- _Work request_:
From the records, return each line that has the word "computer" in it.

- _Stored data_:
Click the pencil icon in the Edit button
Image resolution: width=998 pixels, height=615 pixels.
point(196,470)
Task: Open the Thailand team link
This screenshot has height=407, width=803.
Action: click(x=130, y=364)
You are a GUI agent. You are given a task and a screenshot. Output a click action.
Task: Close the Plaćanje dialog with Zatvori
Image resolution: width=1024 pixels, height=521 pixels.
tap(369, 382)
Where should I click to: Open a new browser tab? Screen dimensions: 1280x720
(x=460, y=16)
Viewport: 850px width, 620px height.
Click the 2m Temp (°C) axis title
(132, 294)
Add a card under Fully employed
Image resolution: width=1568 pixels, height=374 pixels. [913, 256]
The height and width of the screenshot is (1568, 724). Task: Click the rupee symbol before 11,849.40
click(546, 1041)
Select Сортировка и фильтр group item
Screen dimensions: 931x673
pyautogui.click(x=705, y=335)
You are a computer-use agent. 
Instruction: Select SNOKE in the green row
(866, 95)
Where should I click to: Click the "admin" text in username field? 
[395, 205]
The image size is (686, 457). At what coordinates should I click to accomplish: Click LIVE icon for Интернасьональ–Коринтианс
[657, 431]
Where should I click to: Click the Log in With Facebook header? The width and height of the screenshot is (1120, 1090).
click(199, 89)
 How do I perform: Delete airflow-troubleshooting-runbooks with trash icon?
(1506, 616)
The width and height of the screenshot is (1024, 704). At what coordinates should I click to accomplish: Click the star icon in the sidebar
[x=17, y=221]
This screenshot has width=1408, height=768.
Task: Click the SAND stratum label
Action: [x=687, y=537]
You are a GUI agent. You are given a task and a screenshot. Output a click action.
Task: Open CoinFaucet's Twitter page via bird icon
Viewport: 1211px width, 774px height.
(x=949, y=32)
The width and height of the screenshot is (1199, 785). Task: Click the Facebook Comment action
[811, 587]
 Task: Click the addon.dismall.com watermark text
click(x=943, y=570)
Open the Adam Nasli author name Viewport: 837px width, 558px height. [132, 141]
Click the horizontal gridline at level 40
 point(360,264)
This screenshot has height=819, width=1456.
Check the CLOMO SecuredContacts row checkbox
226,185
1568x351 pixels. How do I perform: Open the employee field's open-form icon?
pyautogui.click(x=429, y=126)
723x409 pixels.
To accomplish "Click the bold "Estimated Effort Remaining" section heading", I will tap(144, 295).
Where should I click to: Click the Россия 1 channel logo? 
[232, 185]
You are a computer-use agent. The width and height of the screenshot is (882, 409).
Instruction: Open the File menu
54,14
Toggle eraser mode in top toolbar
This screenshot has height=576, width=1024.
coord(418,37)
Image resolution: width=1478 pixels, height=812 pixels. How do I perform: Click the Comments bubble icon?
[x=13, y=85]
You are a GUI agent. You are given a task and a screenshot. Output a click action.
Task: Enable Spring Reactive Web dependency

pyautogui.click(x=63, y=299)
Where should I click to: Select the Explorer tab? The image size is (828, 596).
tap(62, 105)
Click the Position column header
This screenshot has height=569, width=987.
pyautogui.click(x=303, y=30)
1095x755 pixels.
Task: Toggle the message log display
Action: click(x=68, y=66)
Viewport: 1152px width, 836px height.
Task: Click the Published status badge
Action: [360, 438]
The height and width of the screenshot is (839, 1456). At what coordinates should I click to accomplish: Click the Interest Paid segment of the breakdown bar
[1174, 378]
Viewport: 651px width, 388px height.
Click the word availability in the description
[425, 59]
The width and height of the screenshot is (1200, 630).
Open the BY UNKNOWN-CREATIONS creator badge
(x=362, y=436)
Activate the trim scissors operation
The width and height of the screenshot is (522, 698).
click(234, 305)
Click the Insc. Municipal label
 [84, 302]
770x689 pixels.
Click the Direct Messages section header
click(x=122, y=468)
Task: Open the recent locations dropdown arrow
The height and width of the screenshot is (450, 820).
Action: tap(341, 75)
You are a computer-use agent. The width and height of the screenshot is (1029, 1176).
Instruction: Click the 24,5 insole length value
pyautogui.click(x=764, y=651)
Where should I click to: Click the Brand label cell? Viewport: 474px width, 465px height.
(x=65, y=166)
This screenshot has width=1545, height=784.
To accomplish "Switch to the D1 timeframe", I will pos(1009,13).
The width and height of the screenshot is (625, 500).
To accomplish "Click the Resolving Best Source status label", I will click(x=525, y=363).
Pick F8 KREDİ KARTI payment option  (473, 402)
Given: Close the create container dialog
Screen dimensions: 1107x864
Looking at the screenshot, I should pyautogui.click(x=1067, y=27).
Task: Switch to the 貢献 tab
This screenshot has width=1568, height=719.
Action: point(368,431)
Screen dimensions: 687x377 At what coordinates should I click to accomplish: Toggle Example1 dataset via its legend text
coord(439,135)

- _Result of the task_:
You are a computer-use agent. 
You are a computer-use agent. The width and height of the screenshot is (882, 409).
You are a computer-use agent. The width and height of the screenshot is (1029, 1176).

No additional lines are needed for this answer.